Christoph Flugge said he resigned after alleged political interference by Turkey and the United States, report the Guardian, the South China Morning Post and the Independent.

Flugge explained his reasoning in an interview with the German newspaper Die Zeit. Flugge had been a judge on the International Criminal Tribunal for the Former Yugoslavia.

Flugge said Turkey had made baseless allegations about a Turkish judge, and the United Nations secretary general did not extend his tenure. The Turkish judge, who was a member of the International Residual Mechanism for Criminal Tribunal, had been arrested and convicted for alleged ties to a U.S. cleric blamed for a failed coup attempt in Turkey.

Flugge also complained about a speech in September in which U.S. National Security Adviser John Bolton said the United States “will not sit quietly” if the International Criminal Court comes after the United States or its allies.

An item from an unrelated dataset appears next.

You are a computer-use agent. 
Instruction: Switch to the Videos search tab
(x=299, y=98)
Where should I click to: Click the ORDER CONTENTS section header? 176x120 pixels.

ICC flag outside building in The Hague The flag of the International Criminal Court flies outside the ICC building in the Hague, Netherlands. Image from

Bolton said the ICC should not investigate unfounded allegations of detainee abuse by U.S. patriots protecting the United States in Afghanistan.

Bolton said the United States could respond by banning ICC judges from traveling here, by sanctioning their funds in the U.S. financial system, and by prosecuting them in the U.S. criminal system. Bolton criticized unchecked powers of the U.N. tribunal and said there are no adequate mechanisms to hold it accountable.

Flugge said judges on the U.N. court had been stunned by the remarks. “The American threats against international judges clearly show the new political climate,” he said. “It is shocking.”